“The powers of this government shall be divided into 3 distinct departments, the legislative, executive and judicial.” That is Article III, Section 1 of the Maine Constitution.
Take a look at the order of the departments.
As the pandemic has unfolded, we have seen plenty from the executive branch. Gov. Janet Mills has exercised her emergency powers to undertake countless actions. Statewide closures and rural reopenings capture most of the headlines, but she has issued 40 executive orders since March 18.
Fights have since been moved to the judicial department. Sunday River Brewing Co. is the most high profile thus far, with a Maine Superior Court issuing an injunction against its reopening. A few days later, the Mills administration returned his licenses and they are now open for business. More to come in that story.
Do you see anyone missing?
When you read the Maine Constitution, the legislative department is listed first. While the three branches are co-equal, the Legislature should be primus inter pares — first among equals.
So where are they?
That is the question that more and more people are asking. When the coronavirus situation began to accelerate in mid-March, the Legislature quickly passed a response bill and left town. It was a prudent course of action; the situation was rapidly changing and the legislative process is not well-suited for swift, decisive action.
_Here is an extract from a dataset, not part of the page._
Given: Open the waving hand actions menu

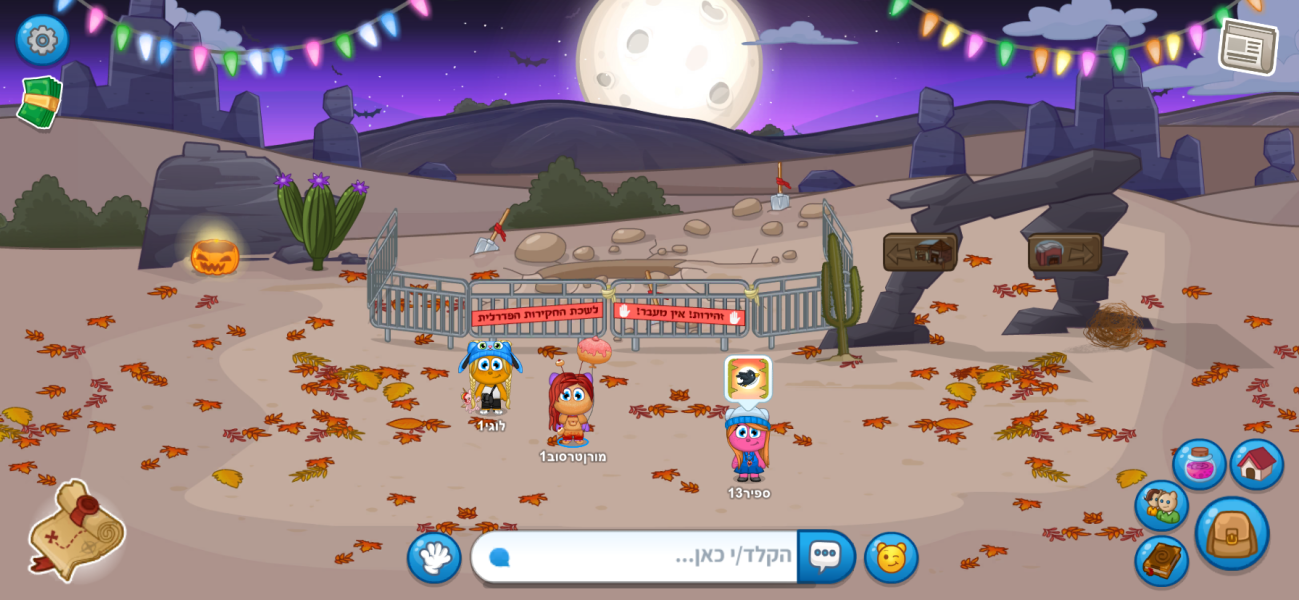Looking at the screenshot, I should [x=434, y=557].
Yet that was two months ago. Since then, we’ve seen the U.S. Surgeon General go from discouraging mask use to various states mandating them in certain situations. The S&P 500 index ended Wednesday pretty much equal to where it was March 6. And we have seen a few stories come to light — unemployment compensation for inmates, Kittery nursing home testing denials — that cry out for further inquiry.
So it is time for the Legislature to go back to work.
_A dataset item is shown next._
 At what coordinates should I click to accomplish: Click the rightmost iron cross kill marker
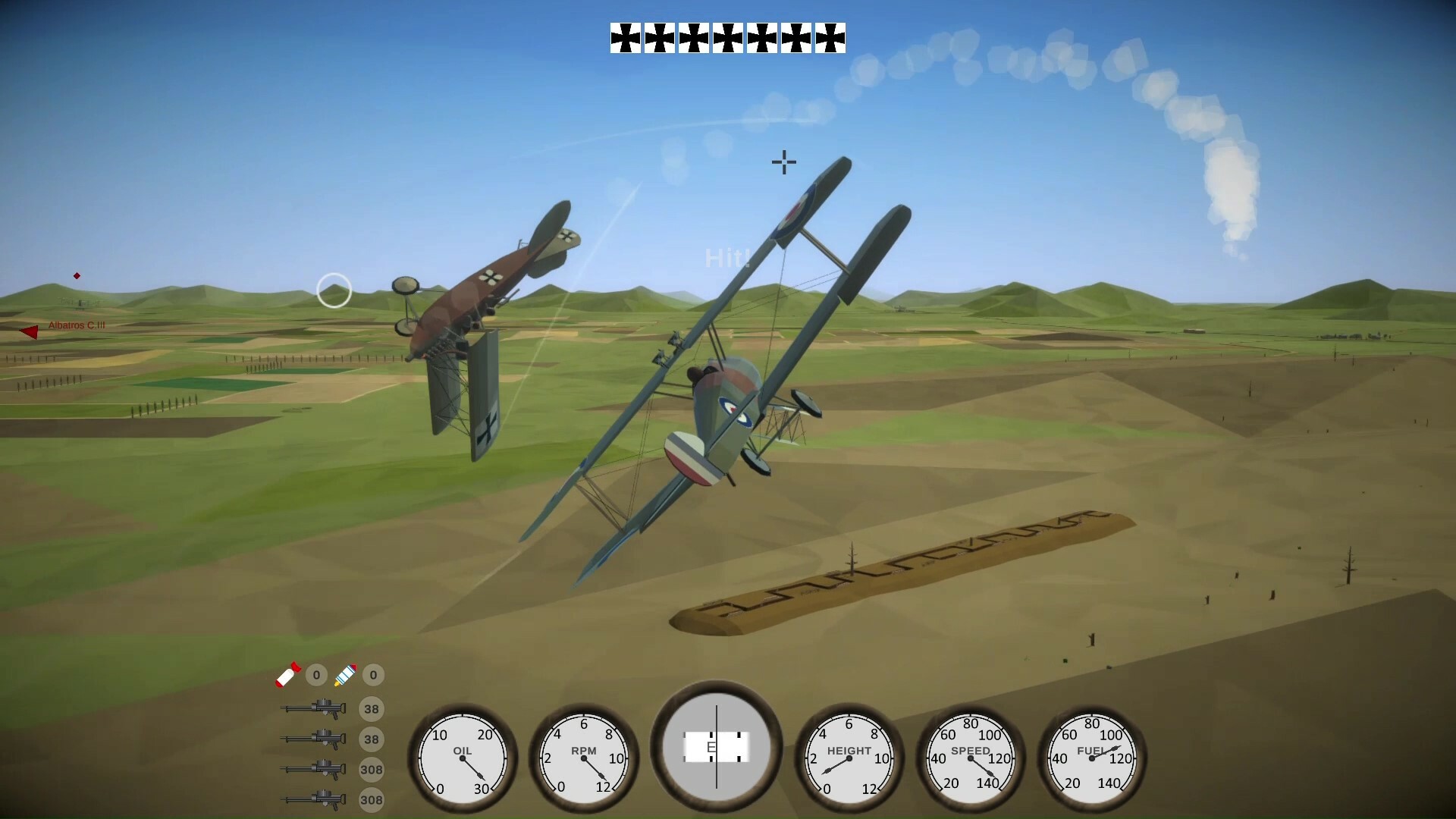coord(830,38)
A few weeks ago, Republican legislative leaders sought to return to Augusta and resume their work. House Speaker Sara Gideon and Senate President Troy Jackson rejected the call. Predictably, it led to partisan sparring.
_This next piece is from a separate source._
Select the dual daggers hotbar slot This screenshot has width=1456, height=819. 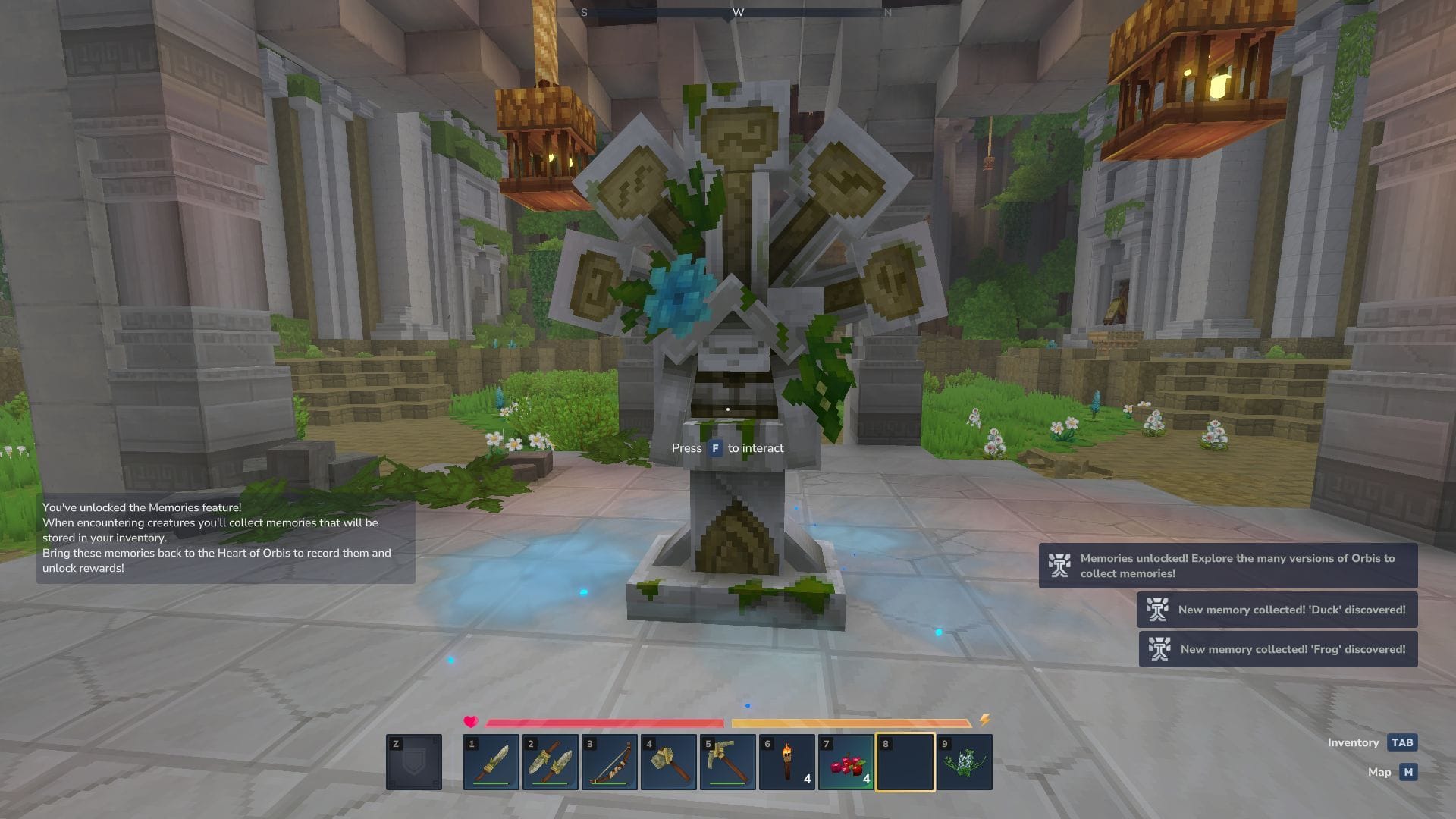point(551,762)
However, the reality is that the coronavirus will be with us for quite a while yet to come. If the Maine Legislature refuses to re-engage until the situation is resolved, then our system of government will be effectively nullified. The “powers of government … divided into 3 distinct departments” by the constitution means naught if one of the departments shutters its doors.
This is not to say the emergency situation is over and we should just fall back into the usual day-to-day. Normal state purchasing rules should be jettisoned in favor of rapid procurement, such as test kits from Abbott Labs and IDEXX or swabs from Puritan Medical Products. Flexibility in liquor laws and traffic patterns gives our hospitality business opportunities to find creative ways to operate.
But all of these temporary measures can occur with appropriate legislative oversight.
At the federal level, much of the criticism levied is that there is not enough congressional oversight of coronavirus response activities. It is a legitimate concern. And that is why Sen. Susan Collins and Sen. Angus King are right to reject calls for Congress to take its traditional Memorial Day recess. There is work to do.
Speaker Gideon and President Jackson should follow their lead. There are accusations in a federal lawsuit about illegal gun registries, reports of inmates receiving nearly $200,000 in unemployment compensation, and millions of dollars in revenue shortfalls forthcoming.
It is time for the Legislature to assert its position in our constitutional order. If they do their jobs, it will be another step in getting Maine back to work.